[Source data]
◆ ◆ ◆ ◆ ◆

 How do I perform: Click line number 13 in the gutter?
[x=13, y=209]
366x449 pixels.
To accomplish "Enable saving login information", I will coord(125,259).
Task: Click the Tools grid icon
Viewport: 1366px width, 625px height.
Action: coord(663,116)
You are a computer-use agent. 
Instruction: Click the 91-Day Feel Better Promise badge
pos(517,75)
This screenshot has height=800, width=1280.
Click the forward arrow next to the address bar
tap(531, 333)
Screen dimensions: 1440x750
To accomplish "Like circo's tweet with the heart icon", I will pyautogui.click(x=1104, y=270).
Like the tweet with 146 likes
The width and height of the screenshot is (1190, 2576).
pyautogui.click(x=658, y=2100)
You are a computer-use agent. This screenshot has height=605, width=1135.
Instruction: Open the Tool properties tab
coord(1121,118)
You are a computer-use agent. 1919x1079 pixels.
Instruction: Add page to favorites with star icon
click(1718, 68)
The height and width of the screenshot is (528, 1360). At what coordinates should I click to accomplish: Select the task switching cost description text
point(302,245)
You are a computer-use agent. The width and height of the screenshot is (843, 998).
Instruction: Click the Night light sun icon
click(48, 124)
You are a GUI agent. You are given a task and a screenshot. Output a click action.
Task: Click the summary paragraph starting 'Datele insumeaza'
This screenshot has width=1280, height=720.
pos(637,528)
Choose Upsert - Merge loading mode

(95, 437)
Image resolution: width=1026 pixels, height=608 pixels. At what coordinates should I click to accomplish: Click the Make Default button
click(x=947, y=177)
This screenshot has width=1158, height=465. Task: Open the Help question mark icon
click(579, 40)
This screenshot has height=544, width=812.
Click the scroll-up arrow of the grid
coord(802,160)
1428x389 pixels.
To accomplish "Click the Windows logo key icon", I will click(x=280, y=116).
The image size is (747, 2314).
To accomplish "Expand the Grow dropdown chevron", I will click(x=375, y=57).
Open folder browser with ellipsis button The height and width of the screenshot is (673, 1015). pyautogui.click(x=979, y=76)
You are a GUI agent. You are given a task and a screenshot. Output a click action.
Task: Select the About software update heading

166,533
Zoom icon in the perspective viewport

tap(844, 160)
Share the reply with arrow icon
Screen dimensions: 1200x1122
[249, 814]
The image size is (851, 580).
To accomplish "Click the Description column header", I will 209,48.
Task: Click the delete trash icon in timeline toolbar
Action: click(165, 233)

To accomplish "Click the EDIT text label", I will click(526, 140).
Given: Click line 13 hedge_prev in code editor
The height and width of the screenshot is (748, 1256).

◆ ◆ ◆ ◆ ◆

**What the task asks:** Exactly as they appear above, transcribe the records in full.

**Result:**
 How do I perform: Click line number 13 in the gutter?
[x=13, y=209]
366x449 pixels.
To accomplish "Enable saving login information", I will coord(125,259).
Task: Click the Tools grid icon
Viewport: 1366px width, 625px height.
Action: coord(663,116)
You are a computer-use agent. 
Instruction: Click the 91-Day Feel Better Promise badge
pos(517,75)
This screenshot has height=800, width=1280.
Click the forward arrow next to the address bar
tap(531, 333)
Screen dimensions: 1440x750
To accomplish "Like circo's tweet with the heart icon", I will pyautogui.click(x=1104, y=270).
Like the tweet with 146 likes
The width and height of the screenshot is (1190, 2576).
pyautogui.click(x=658, y=2100)
You are a computer-use agent. This screenshot has height=605, width=1135.
Instruction: Open the Tool properties tab
coord(1121,118)
You are a computer-use agent. 1919x1079 pixels.
Instruction: Add page to favorites with star icon
click(1718, 68)
The height and width of the screenshot is (528, 1360). At what coordinates should I click to accomplish: Select the task switching cost description text
point(302,245)
You are a computer-use agent. The width and height of the screenshot is (843, 998).
Instruction: Click the Night light sun icon
click(48, 124)
You are a GUI agent. You are given a task and a screenshot. Output a click action.
Task: Click the summary paragraph starting 'Datele insumeaza'
This screenshot has width=1280, height=720.
pos(637,528)
Choose Upsert - Merge loading mode

(95, 437)
Image resolution: width=1026 pixels, height=608 pixels. At what coordinates should I click to accomplish: Click the Make Default button
click(x=947, y=177)
This screenshot has width=1158, height=465. Task: Open the Help question mark icon
click(579, 40)
This screenshot has height=544, width=812.
Click the scroll-up arrow of the grid
coord(802,160)
1428x389 pixels.
To accomplish "Click the Windows logo key icon", I will click(x=280, y=116).
The image size is (747, 2314).
To accomplish "Expand the Grow dropdown chevron", I will click(x=375, y=57).
Open folder browser with ellipsis button The height and width of the screenshot is (673, 1015). pyautogui.click(x=979, y=76)
You are a GUI agent. You are given a task and a screenshot. Output a click action.
Task: Select the About software update heading

166,533
Zoom icon in the perspective viewport

tap(844, 160)
Share the reply with arrow icon
Screen dimensions: 1200x1122
[249, 814]
The image size is (851, 580).
To accomplish "Click the Description column header", I will 209,48.
Task: Click the delete trash icon in timeline toolbar
Action: click(165, 233)

To accomplish "Click the EDIT text label", I will click(526, 140).
Given: Click line 13 hedge_prev in code editor
The height and width of the screenshot is (748, 1256).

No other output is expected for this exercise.